◆ TASK REQUIREMENTS
Lines with the word "will" in them are the ones to copy from the records.

◆ RECORDED INFORMATION

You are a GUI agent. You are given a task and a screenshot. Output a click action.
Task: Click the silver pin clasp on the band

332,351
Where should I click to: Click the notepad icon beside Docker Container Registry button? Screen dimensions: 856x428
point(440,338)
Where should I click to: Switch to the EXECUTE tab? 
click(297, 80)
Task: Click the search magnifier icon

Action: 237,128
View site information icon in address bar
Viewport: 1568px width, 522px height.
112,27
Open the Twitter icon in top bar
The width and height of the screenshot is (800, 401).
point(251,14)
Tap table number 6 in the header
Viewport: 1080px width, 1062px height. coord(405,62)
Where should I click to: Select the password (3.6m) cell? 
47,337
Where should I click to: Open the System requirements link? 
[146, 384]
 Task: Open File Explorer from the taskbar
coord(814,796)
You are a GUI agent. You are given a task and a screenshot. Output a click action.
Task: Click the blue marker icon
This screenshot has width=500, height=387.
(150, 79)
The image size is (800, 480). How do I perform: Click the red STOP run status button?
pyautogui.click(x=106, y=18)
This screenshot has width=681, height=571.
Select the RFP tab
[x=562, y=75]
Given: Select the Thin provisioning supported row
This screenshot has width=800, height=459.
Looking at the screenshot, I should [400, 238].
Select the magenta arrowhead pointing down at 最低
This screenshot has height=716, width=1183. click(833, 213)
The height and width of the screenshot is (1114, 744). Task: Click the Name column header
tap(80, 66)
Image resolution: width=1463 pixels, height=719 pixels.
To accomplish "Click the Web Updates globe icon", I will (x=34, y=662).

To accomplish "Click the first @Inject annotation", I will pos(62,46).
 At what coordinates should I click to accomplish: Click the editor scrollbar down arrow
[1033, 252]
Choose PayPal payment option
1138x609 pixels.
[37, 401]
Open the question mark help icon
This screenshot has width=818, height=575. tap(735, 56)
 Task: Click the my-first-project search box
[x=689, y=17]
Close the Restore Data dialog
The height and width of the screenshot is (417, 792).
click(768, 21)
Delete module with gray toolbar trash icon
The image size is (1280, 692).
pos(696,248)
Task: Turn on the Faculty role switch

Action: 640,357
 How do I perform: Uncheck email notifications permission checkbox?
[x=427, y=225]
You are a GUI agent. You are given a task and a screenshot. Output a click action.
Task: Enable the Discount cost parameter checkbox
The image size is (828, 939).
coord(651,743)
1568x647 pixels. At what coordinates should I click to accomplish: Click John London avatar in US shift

◆ TASK ANSWER
To accomplish "Click the Web Updates globe icon", I will (x=34, y=662).
To accomplish "Click the first @Inject annotation", I will pos(62,46).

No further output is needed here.